---------- Documentfragment

Gemeente:
Leeuwarden
Plannaam:
Leeuwarden - Drachtsterweg e.o. (incl. nieuw Aquaduct)
Status:
Vastgesteld
Statusdatum:
03-05-2012

Artikel 8 : Leiding - Hoogspanningsverbinding

 

 

8.1 Bestemmingsomschrijving

De voor "Leiding - Hoogspanningsverbinding" aangewezen gronden zijn, behalve voor de andere daar voorkomende bestemming(en) (basisbestemmingen), mede bestemd voor de aanleg, de instandhouding en bescherming van bovengrondse hoogspanningsverbindingen met de daarbij behorende bouwwerken, geen gebouwen zijnde.

 

8.2 Bouwregels

  1. in afwijking van het bepaalde bij andere bestemmingen mag binnen op de voor "Leiding - Hoogspanningsverbinding" bestemde gronden niet worden gebouwd, anders dan ten behoeve van deze (dubbel-)bestemming;

  2. Voor het bouwen van bouwwerken, geen gebouwen zijnde, ten behoeve van de elektriciteitsvoorziening, geldt een bouwhoogte van maximaal 50 meter;

  3. Voor het bouwen van nutsvoorzieningen, niet zoals bedoeld onder lid 8.2, onder b, geldt per bouwwerk een bouwhoogte van maximaal 3 meter en een oppervlakte van maximaal 25 meter2.

 

8.3 Afwijken van de bouwregels

  1. Met een omgevingsvergunning kan worden afgeweken van de bouwregels van het bepaalde in lid 8.2, onder a, en toestaan dat ten behoeve van de andere daar voorkomende bestemming(en) de daarbij genoemde bebouwing wordt gebouwd, mits geen onevenredige aantasting plaatsvindt van het doelmatig functioneren van de bovengrondse hoogspanningsverbinding en vooraf advies wordt ingewonnen van de betreffende leidingbeheerder.

 

  1. De omgevingsvergunning, zoals genoemd in lid 8.3, onder a, wordt uitsluitend verleend onder de voorwaarde dat geen onevenredige aantasting plaatsvindt van:

    1. de woonsitiuatie;

    2. het straat- en bebouwingsbeeld;

    3. de inpassing in het landschap;

    4. de verkeerssituatie;

    5. de parkeercapaciteit;

    6. het waterbeheer;

    7. de sociale veiligheid;

    8. de externe veiligheid, en de brandveiligheid;

    9. de milieusituatie;

    10. de archeologie;

    11. de cultuurhistorie;

    12. de gebruiksmogelijkheden van de aangrenzende gronden.

--------------------
---------- Aangeleverd materiaal

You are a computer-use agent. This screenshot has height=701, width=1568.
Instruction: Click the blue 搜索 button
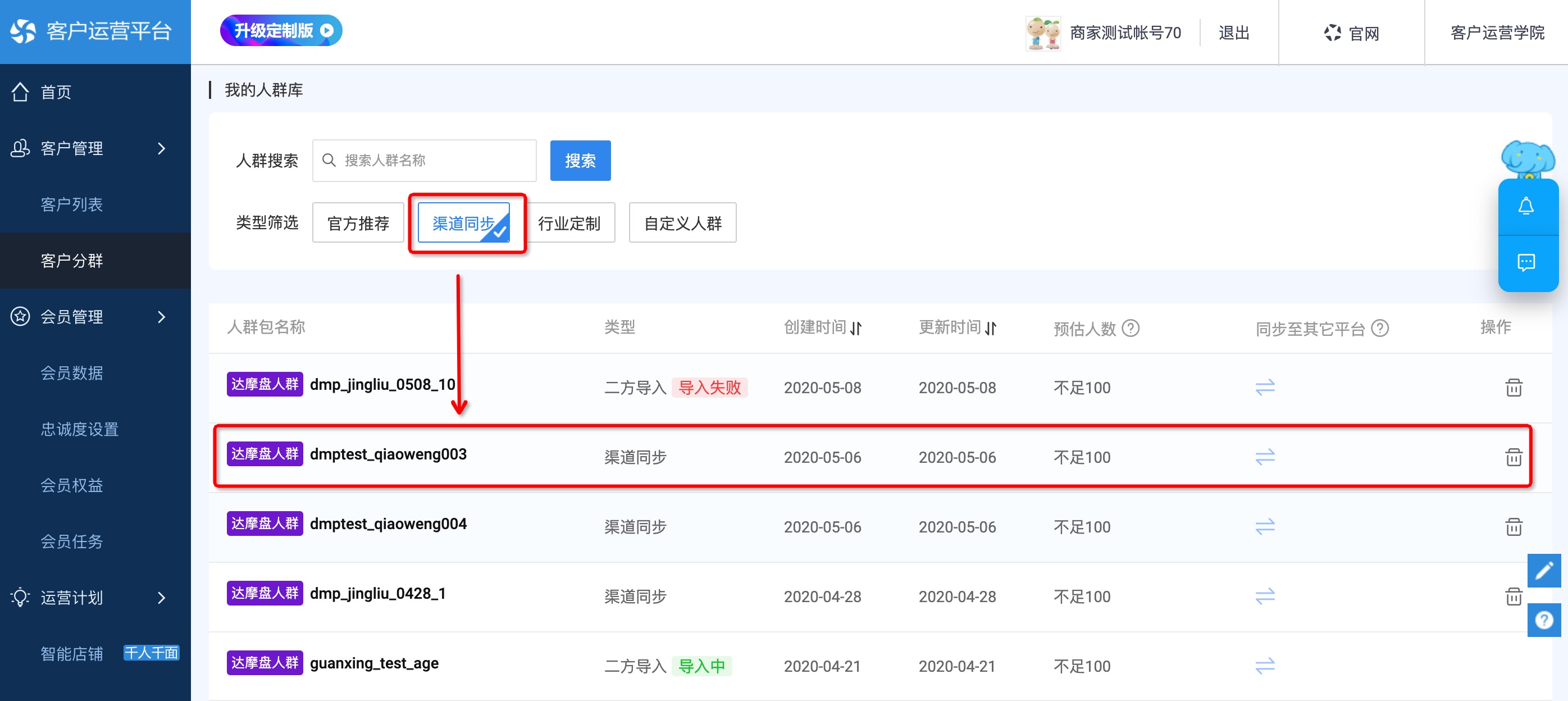[580, 161]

--------------------

### Uit te voeren opdrachten
A. Schrijf uit het documentfragment de tekst over tussen "3. Voor het" en "de betreffende leidingbeheerder.", beide grenzen inbegrepen.
B. Vertaal deze zin uit het documentfragment naar het Engels: ‘De voor "Leiding - Hoogspanningsverbinding" aangewezen gronden zijn, behalve voor de andere daar voorkomende bestemming(en) (basisbestemmingen), mede bestemd voor de aanleg, de instandhouding en bescherming van bovengrondse hoogspanningsverbindingen met de daarbij behorende bouwwerken, geen gebouwen zijnde.’

### Uitwerking opdrachten
A.
3. Voor het bouwen van nutsvoorzieningen, niet zoals bedoeld onder lid 8.2, onder b, geldt per bouwwerk een bouwhoogte van maximaal 3 meter en een oppervlakte van maximaal 25 meter2.

 

8.3 Afwijken van de bouwregels

  1. Met een omgevingsvergunning kan worden afgeweken van de bouwregels van het bepaalde in lid 8.2, onder a, en toestaan dat ten behoeve van de andere daar voorkomende bestemming(en) de daarbij genoemde bebouwing wordt gebouwd, mits geen onevenredige aantasting plaatsvindt van het doelmatig functioneren van de bovengrondse hoogspanningsverbinding en vooraf advies wordt ingewonnen van de betreffende leidingbeheerder.

B. In addition to the other designation(s) occurring there (base designations), the land designated for "Leiding - Hoogspanningsverbinding" is also designated for the construction, maintenance and protection of overhead high-voltage lines with the associated structures, other than buildings.